The Pekin Syndicate (Or Peking Syndicate in some sources) was an Anglo-Italian company, founded in London, United Kingdom, that was conceived and incorporated in 1897 and operated within the territories of the Qing Empire, Warlord China , and the People's Republic of China. At one point, the syndicate had become one of the most powerful foreign companies in China.

== History ==

=== Founding and goal ===
The Pekin Syndicate was created in 1897 by a knight of the Civil Order of Savoy, Angelo Luzzatti, and Carlo Starabba di Rudinì, the son of Antonio Starabba, Marchese di Rudinì. The objective of the Syndicate was to obtain concessions out of the Qing Empire to profit from the construction of railways, the creation of a local Sino-Anglo-Italian bank, find a resource suitable for exploitation, and create a supply chain to increase the sale of weaponry to the Qing after their interest in armament grew.

* Questions to answer:
a – In the Pekin Syndicate text, rewrite the paragraph beginning "The Pekin Syndicate was created in 1897" as a short bulleted list that keeps its main facts.
b – According to the Pekin Syndicate text, in what city was the company founded?
c – Continue the Pekin Syndicate text from the end of its last sentence.

* Excerpted records:
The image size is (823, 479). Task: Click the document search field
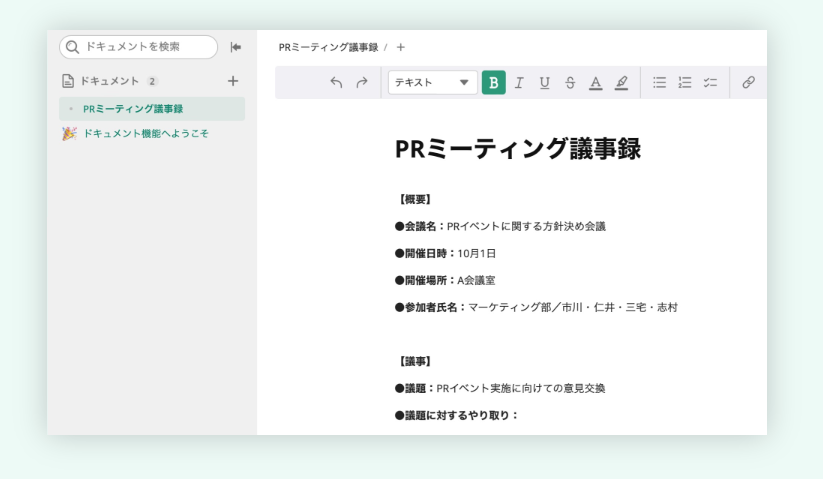pos(140,47)
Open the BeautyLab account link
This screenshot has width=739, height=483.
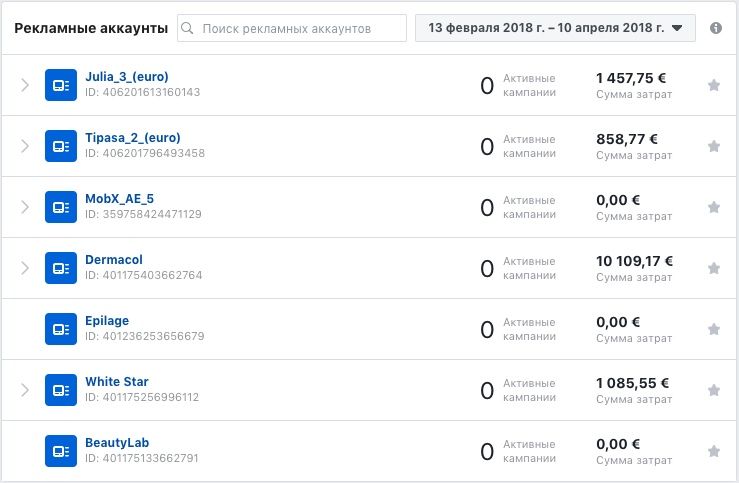117,442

* Written responses:
a –
- Founded in 1897 by Angelo Luzzatti, a knight of the Civil Order of Savoy, and Carlo Starabba di Rudinì, son of Antonio Starabba, Marchese di Rudinì.
- Aimed to win concessions from the Qing Empire in order to:
  - profit from railway construction
  - create a local Sino-Anglo-Italian bank
  - find a resource suitable for exploitation
  - build a supply chain to sell more weaponry to the Qing as their interest in armament grew

b – London, United Kingdom.

c –
Since its initial founding, the Syndicate had gotten support from investors located in the British Empire and the Kingdom of Italy. Especially, British investors saw the opportunity to use the company to grow their profit and revenue in China through the exploitation of resources.

=== First ventures and affairs ===
Since 1896, Shanxi governor Hu Pinzhi saw the potential of the region he was governing, and thus, wanted to incentivise foreign concessions and investments as to import various mining and capitalistic technique which he planned to adopt. One of the main companies he had allowed to station in Shanxi was the Pekin Syndicate.

In fact, in 1898, the company would see its first big success, securing the rights to Shanxi’s rich coal, petroleum and iron resources. This allowed them to claim one of the most exclusive coal reserves and one of the largest iron reserve in the entire globe (20,000 square miles in Shanxi alone).

Expected figures during those years would be around 900,000 million tons of coal, with a profit of £750,000 annually. The company would continue to prosper by getting railway concessions as an "exploration company" whilst de facto also being a mining company.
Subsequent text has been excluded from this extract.